On 01/21/2017 01:27 AM, grarpamp wrote:
There's onionbalance to consider, and there are some tools to expand entry guard, intro point and rend point counts.
I used tor-instance-create to get a separate Tor instance for each OnionCat instance. And I specified a distinct bind port and SocksPort for each OnionCat instance. This setup multipaths individual tcp6 streams. And I believe that onionbalance spreads incoming tcp connections across multiple servers. Right?
Also currently a shame that no one has yet stepped up to continue IPv6 interface support with tor after tor kills onioncat with prop224. It would be a nice project for someone.
Yes, that is a shame. I'm no coder, unfortunately. But I have been considering the idea of crowdfunding a replacement for OnionCat. I wonder what it would take to motivate someone.
So many neat things can be done with what onioncat provides.
Indeed!
Ditto onionvpn.
Not an iPhone user, so ???
Also freebsd made some fairly significant bandwidth X delay, and windowing stack improvements that might not be in linux yet.

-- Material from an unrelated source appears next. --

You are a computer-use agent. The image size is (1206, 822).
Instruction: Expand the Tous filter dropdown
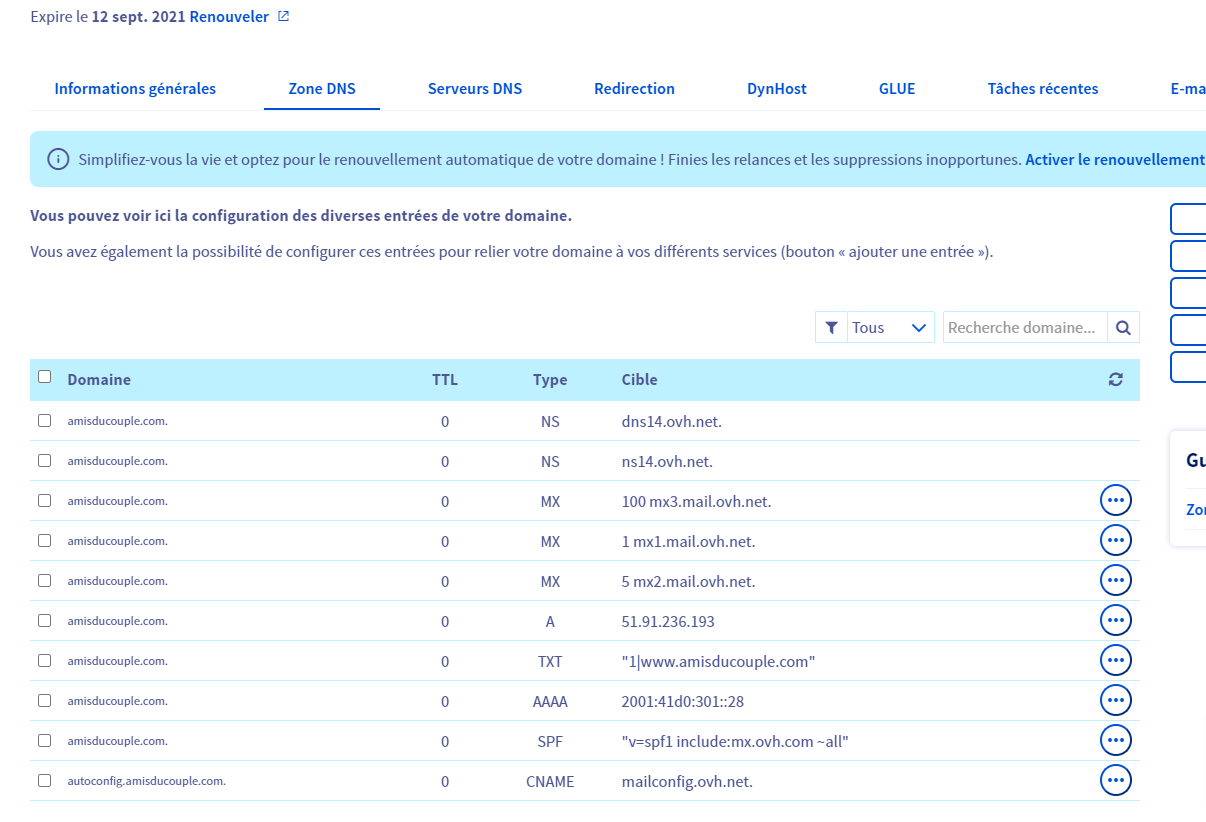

Maybe so. But do check out MPTCP. ~50 Gbps :) http://multipath-tcp.org/pmwiki.php?n=Main.50Gbps
Also, don't forget, if you're going to be eating up bandwidth and resources on overlay networks, you should be giving back at least an estimate of your impact in free resources. Which is typically your use times the hop count of the given network.
Yes, for sure. I should emphasize that more. And what's cool about this approach is that entry guards and middle relays are easy to host. There's also potential to increase usability of slow relays, through aggregation. Perhaps ten 500 kbps circuits together would give users 2-3 Mbps overall.